## BEGIN
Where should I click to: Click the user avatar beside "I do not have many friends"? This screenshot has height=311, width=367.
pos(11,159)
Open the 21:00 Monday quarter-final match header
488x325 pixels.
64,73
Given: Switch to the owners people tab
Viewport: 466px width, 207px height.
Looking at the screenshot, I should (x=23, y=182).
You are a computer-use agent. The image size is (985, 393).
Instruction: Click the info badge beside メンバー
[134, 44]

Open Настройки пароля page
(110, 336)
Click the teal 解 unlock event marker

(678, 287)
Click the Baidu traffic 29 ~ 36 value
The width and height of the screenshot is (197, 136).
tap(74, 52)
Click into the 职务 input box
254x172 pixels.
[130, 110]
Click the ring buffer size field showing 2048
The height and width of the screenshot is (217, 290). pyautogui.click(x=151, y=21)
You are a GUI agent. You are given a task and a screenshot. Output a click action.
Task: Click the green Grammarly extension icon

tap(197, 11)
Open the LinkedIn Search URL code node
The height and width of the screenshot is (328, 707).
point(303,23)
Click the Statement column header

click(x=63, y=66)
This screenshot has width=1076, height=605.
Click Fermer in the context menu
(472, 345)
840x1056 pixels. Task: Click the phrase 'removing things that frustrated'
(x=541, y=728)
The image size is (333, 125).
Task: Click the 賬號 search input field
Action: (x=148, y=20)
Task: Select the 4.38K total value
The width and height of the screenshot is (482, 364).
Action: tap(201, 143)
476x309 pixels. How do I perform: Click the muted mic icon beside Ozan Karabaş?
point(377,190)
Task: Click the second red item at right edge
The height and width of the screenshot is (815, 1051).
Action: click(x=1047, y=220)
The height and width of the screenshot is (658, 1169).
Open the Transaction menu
## END
== WORK REQUIRED ==
Copy out, character for character, everything from the row containing "840x1056 pixels. Task: Click" down to the last of the rows above, including both ends.

== EXPECTED OUTPUT ==
840x1056 pixels. Task: Click the phrase 'removing things that frustrated'
(x=541, y=728)
The image size is (333, 125).
Task: Click the 賬號 search input field
Action: (x=148, y=20)
Task: Select the 4.38K total value
The width and height of the screenshot is (482, 364).
Action: tap(201, 143)
476x309 pixels. How do I perform: Click the muted mic icon beside Ozan Karabaş?
point(377,190)
Task: Click the second red item at right edge
The height and width of the screenshot is (815, 1051).
Action: click(x=1047, y=220)
The height and width of the screenshot is (658, 1169).
Open the Transaction menu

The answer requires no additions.